SoBanHang, a Vietnamese bookkeeping app for small retailers, has secured a US$1.5 million seed round from FEBE Ventures, US-based VC firm Class 5, and individuals such as Business Insider founder Kevin P. Ryan.

With the new investment, the startup aims to help small retailers create online stores and manage orders to tap into a market of 16+ million nano- and micro-businesses in Vietnam. 

As per the press statement, the company develops according to the model of Shopify Lite & Digital Ledger for MSMEs. Techcrunch reported that SoBanHang also intends to expand its financial services to include working capital loans that can be disbursed without a digital wallet or bank account.

Launched three months ago, SoBanHang was the idea of Hai Long Bui, chief analytics and CTO at Landers Superstore (a Philippine supermarket chain) and former Lazada executive Hai Nam Bui.

The startup’s bookkeeping tool assists businesses in digitising their processes, especially family-owned businesses having less than five employees. It offers them an online storefront system to connect with customers smoothly and maintain relationships while preparing for other COVID-19 outbreaks. 

The firm claims to have signed up almost 20,000 merchants as of August. It has also seen an uptake in registration from food and convenience retailers during the pandemic. 

Also read: Omnilytics to acquire Malaysia’s Supahands for US$20M to enhance its retail tech stack capabilities

In a recent interview with TechCrunch, co-founder Hai Nam Bui said that most Vietnamese retailers are not used to the payment process with third-party logistics providers or digital wallets. “That was an aha moment when I realised that a lot of e-commerce platforms are still not touchable to about 90 per cent of retailers in Vietnam.”

According to SoBanHang’s research, many Vietnamese micro-sized businesses are local, serving consumers within a few kilometres of their location and offering their deliveries on foot. They used to do everything manually on paper since they didn’t have a point-of-sale system or a laptop. 

SoBanHang, therefore, shies away from complicated logistics or payment systems, which force merchants to employ high-cost third-party delivery applications. 

The co-founder believes that SoBanHang can help small businesses compete against larger firms like supermarkets and convenience stores when the lockdown measures are lifted.  

“The buyers and sellers are actually within walking distance. So when they connect with buyers, they can make that order transaction, and then retailers deliver the goods themselves and collect the money at the customer’s doorstep,” said Hai Nam Bui. 

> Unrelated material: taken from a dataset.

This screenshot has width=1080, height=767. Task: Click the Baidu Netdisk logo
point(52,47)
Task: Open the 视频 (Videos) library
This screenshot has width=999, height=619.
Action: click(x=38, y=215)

In a chat with e27Dave Anderson, managing general partner at the US-based Supply Chain Ventures, said that many small companies worldwide still rely on homegrown or excel spreadsheets to manage the supply chain part of their businesses.

“Making supply chain toolsets available inexpensively across the globe to small businesses will help these companies increase profits, compete with neighbouring shops, and generally improve the lives of millions of owners and their families,” Anderson added. “The democratisation of supply chain technology is a real and important trend, one that will help create a better world for many.”